I say ‘relentless’ because Alice is constantly worrying, always forced to return to a sad and unfilling life, consistently anxious about upsetting a fragile balance, always trying to please people who have an untoward degree of power that they exercise over her (whether her father, an abusive housekeeper or an exploitative acquaintance).

Sometimes she recounts horrifying events, which punctuate her sorrowful state. Sometimes she describes a pervasive sadness. Maybe she has rescued an imperilled wood lice and is struck by the sight of a dried leaf tossed on a wintry wind, uncomfortably sharp, whipping down a still street: “It’s minutes like this that seem to last so long.”

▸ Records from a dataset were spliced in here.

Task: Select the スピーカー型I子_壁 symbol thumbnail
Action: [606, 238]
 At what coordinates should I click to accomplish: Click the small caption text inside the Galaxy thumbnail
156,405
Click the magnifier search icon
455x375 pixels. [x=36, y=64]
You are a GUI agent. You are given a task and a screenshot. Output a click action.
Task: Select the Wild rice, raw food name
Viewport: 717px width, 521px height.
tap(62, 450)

Nonetheless, Alice does have moments of happiness that exist alongside this troubled state. There are glimpses, moments of pleasure, whether shared with her young friend Lucy, or a sense of alliance with Mrs. Churchill, the housekeeper, who tries to ease Alice’s situation as much as she can, even joking about Mr. Rowland’s dictatorial nature — “We mustn’t let old Moustaches know you’re going all ragged underneath or he’ll make us return that fine coat. Silly old fool! A nice coat’s more important to a girl than woollen knickers, any day” — to give Alice a sense of partisanship.

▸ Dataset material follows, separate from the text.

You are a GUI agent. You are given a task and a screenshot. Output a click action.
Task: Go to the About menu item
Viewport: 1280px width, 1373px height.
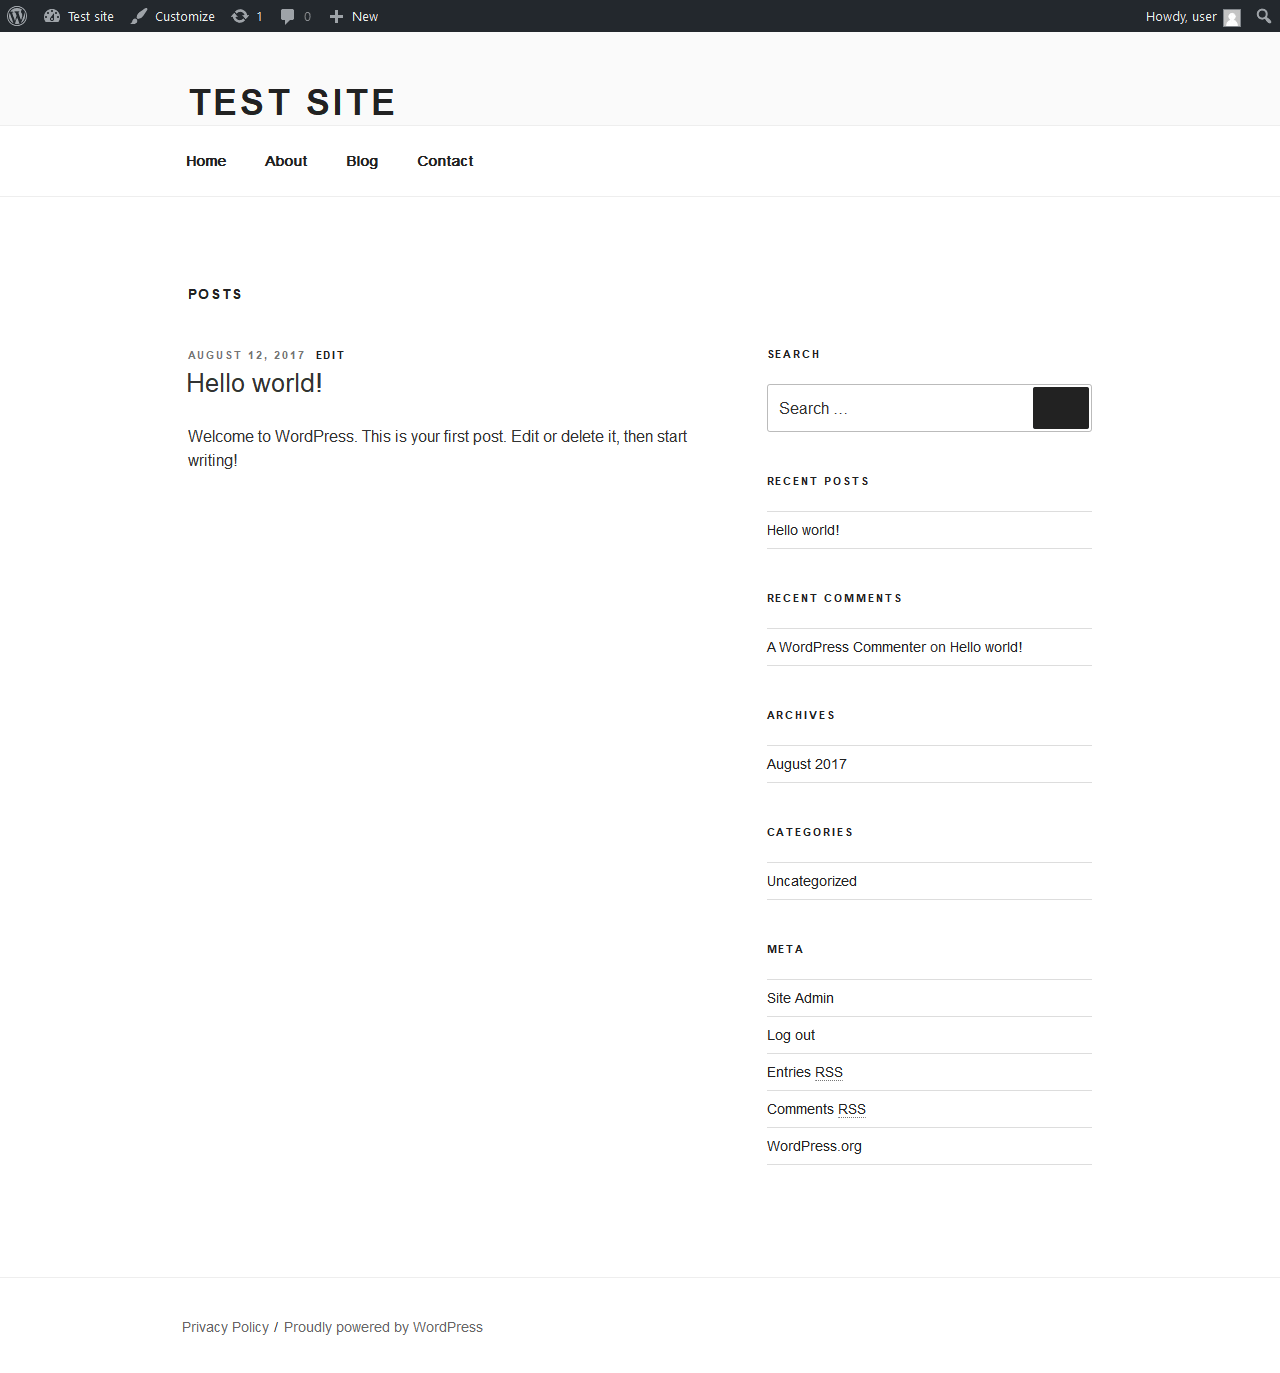point(286,161)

And there is The Other Thing, about which I’ll say nothing. It’s the Bizarre Bit, the bit that makes this story a little harder to recommend. Well, in and of itself, it might not have been so bizarre but even it comes to be twisted in the grip of exploitative individuals who have only their own selfish needs in mind. So what might be been a little unsettling becomes something else entirely.

And perhaps, given Alice’s environment, it can be no surprise that her life holds no true comfort. As such, the story itself contains many images of destruction and devastation. They are parcelled out tidily, not dwelt upon, but they are disconcerting all the same.

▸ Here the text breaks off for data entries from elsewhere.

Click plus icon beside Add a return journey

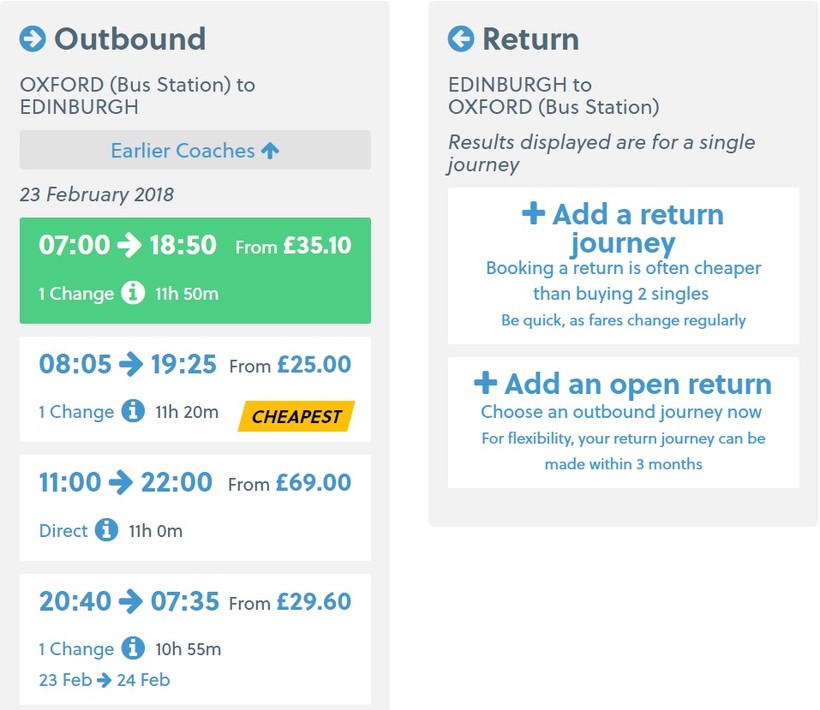534,214
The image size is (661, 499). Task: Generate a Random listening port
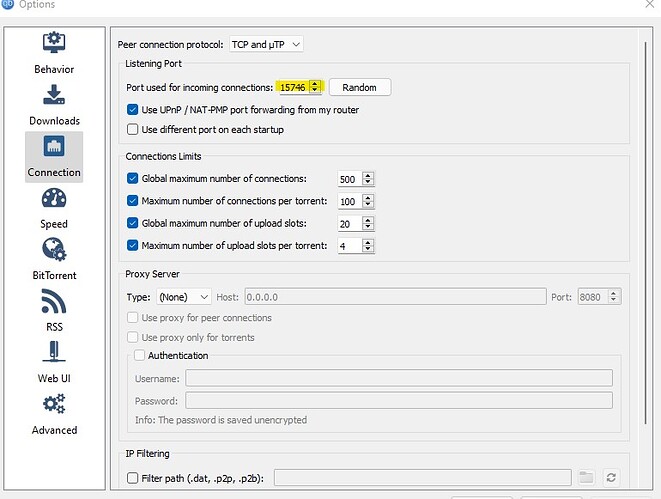click(359, 87)
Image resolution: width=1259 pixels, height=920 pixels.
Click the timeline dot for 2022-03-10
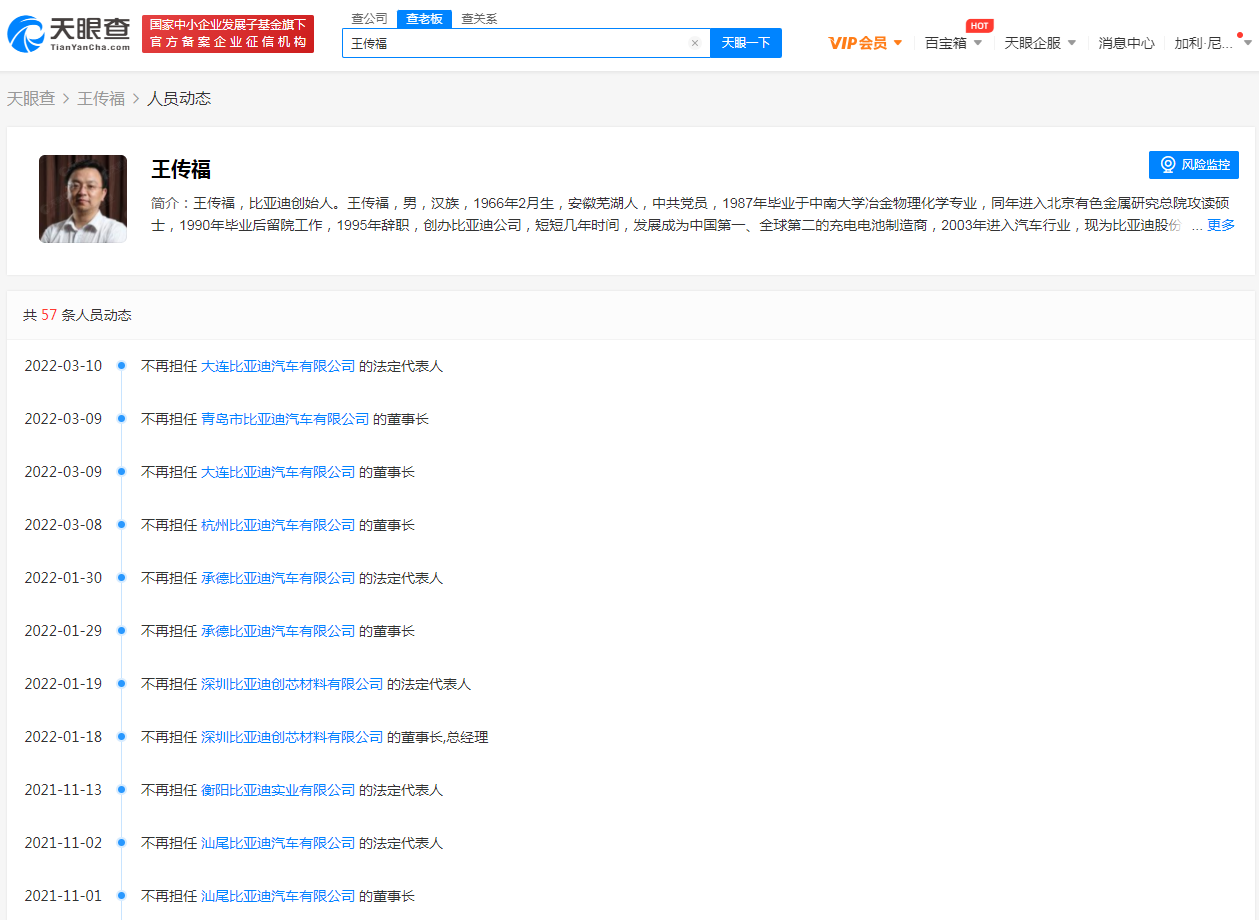point(121,366)
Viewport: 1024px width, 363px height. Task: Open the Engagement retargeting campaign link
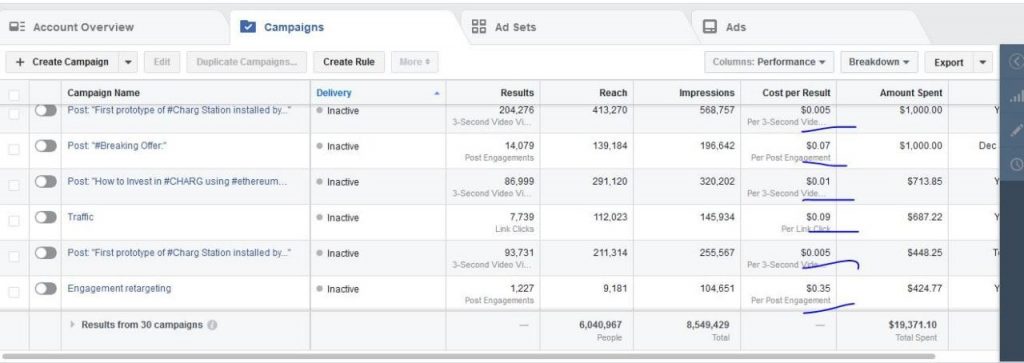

What of the poor parrot? “He had never been the same since he had lived in the lavatory, and now he had started pulling out his own feathers and bald patches had come, revealing pale and scaly skin.” (This is, technically, my second Reading Parrot of this Reading Year.)

And what of the house? “There were two doors to this kitchen, and later I learnt the other two led to two terrible rooms that were completely black and burnt. The remains of charred furniture still stood in them forlornly against the blackened walls. There was a twisted frame of an iron bedstead like some tortured skeleton, and at the glass-less windows the ragged remains of brittle black curtains crumbled.”

But, most of all, of course, what of Alice? That is the heart of a reader’s connection with The Vet’s Daughter — and Alice suffers so, which makes the reader’s connection an uncomfortable one, as witness to her anguish — but I think the stronger connection, for me, is that with Barbara Comyns’ writing. It’s an unsettling tale told unflinchingly. And it certainly cements her niche on my MRE list.

How about you: have you read Barbara Comyns, or have you thought about reading her? Have you read about any parrots lately?